"Морфий" Алексея Балабанова пересказывает Булгакова так, что "Записки молодого врача" превращаются в лютую опиумную сказку.
Молодой доктор Поляков приезжает из столицы в скромную сельскую больницу, чтобы вершить свой благородный труд – на дворе 1917 год, но люди продолжают болеть как ни в чем ни бывало, будто и нет никаких революций. В помощь – солидный фельдшер, две медсестры, граммофон с Вертинским и прекрасная, прекрасная аптека. Первой же ночью один из пациентов в больничке негостеприимно врезает дуба, доктор же, приняв от греха дифтеритную сыворотку, получает жестокий аллергический приступ и решает снять приступ морфием.
То, что следует дальше, можно, при желании, назвать русским «Трейнспоттингом» с Вертинским вместо Лу Рида и Угличем вместо Эдинбурга. А можно – Лесковым на опиумной ломке. В любом случае, Михаил Булгаков тут, вобщем, ни при чем – чисто медицинское хладнокровие, с которым написаны его врачебные повести и рассказы, в «Морфии» (2008) отсутствует начисто. Зато Балабанов следует сценарию Сергея Бодрова-младшего, от новеллы к новелле – "Первый укол", "Зима", "Волки", и чем дальше он движется, тем яснее становится, что ни сценарий, ни Булгаков, ни даже морфий не имеют тут никакого значения.
В известном смысле, ключевая сцена фильма – нападение волков на саночки с доктором, которого неотложная нужда в уколе погнала сквозь ночную метель. Вьюга, неясные тени на снегу, бешеная скачка сквозь темень и только и остается, что палить наугад из верного браунинга… Вот из этой темени и ведет Балабанов свои "Спокойной ночи, малыши" в прямом эфире и жуть от этого берет нешуточная. Весь прочий декаданс – пластиночки с Вертинским, элегантная кокетка, которой даже гинекологическое кресло не мешает изящно держать мундштук с сигаретой, морфинисты, минеты, комиссары, офицеры, мелкие бесы в кожаных тужурках, полудикие крестьяне, похабные романсы и совершенная непристойность медицинских инструментов – все это вздор. Ну, то есть как – вздор… пластическое совершенство "Морфия" имеет очертания вполне классические, в него падаешь, как с высокой температурой – в постель, сыгравший Полякова Бичевин как тут и был, Дапкунайте и Панин – что уж тут говорить. Но кажется, что если бы Сельянов убедил Балабанова поставить "Дядю Степу", эффект был бы тот же – Алексея Октябриновича ведет что-то пострашнее литературы, кино и размышлений об истории страны.

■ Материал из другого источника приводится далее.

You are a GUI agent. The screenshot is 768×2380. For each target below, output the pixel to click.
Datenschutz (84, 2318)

Проще всего назвать это распадом – тела, личности, отношений, социальных связей, страны. Все истерлось до дыр, и из дыр этих страшно дует чем-то скверным. "Мухи у нас", как было замечено в «Грузе 200» (2007). Медицина – не та пластиковая, одноразовая, стерильная, что сегодня, а вчерашняя, хромированная, стеклянная, устало-многоразовая – лучшая метафора для тела, лишенного духа. История не заслуживает обсуждения, потому что движется как тупой автомат и Углич 17-го мало чем, в сущности, отличается от Питера 90-х. Внимательного вглядывания заслуживают только лица, взгляды, жесты в которых словно невольно проступает повод для надежды, что механическое скотство человека такой же морок, как волки в ночи, что в мясной избушке таки помирает душа, странница нежная.

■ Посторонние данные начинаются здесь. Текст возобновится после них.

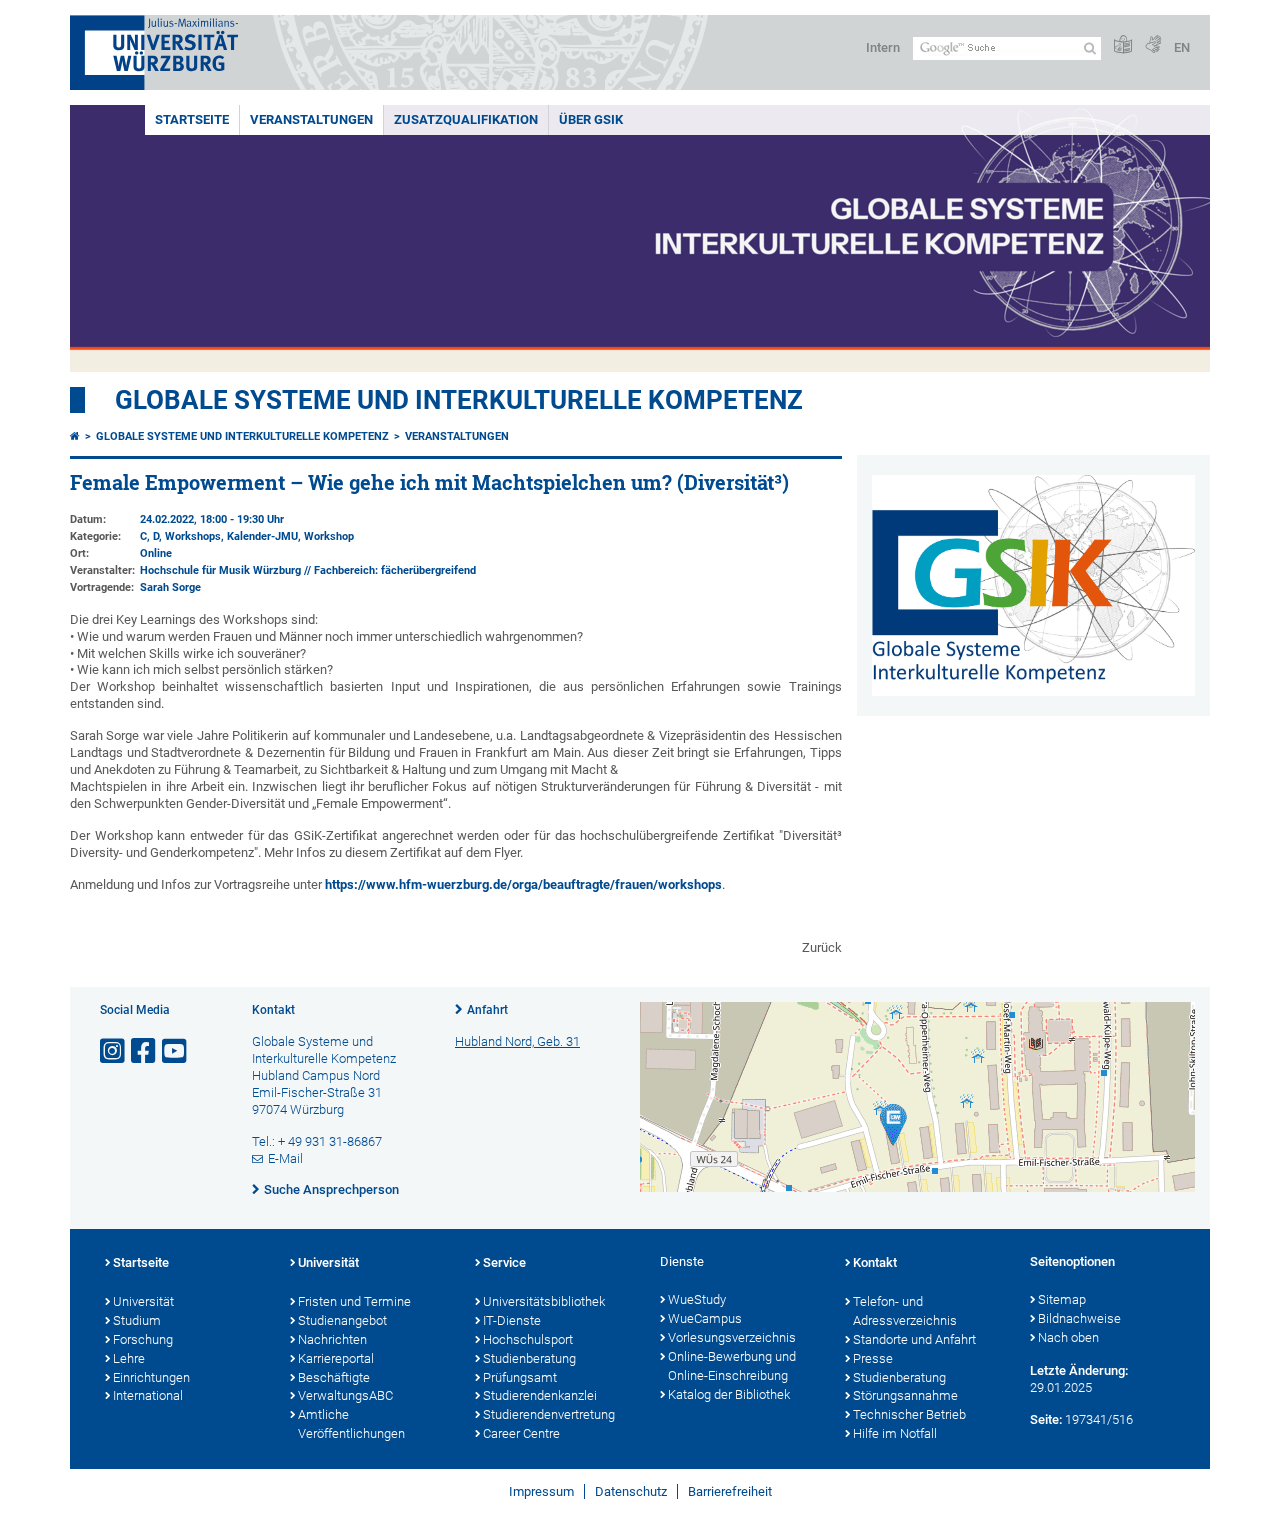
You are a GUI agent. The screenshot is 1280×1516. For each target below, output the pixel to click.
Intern (883, 47)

Это равнодушие к сюжету, конечно, сбивает с толку – словно тебя отвели в лес и бросили. Бредешь, бредешь, деревья все одинаковые и только птицы над тобой хохочут. А потом за деревьями проступает лес как из сказки.
Сказки, еще не прирученной изложением в солидном издательстве, а такой, какой бывают настоящие сказки – лютой.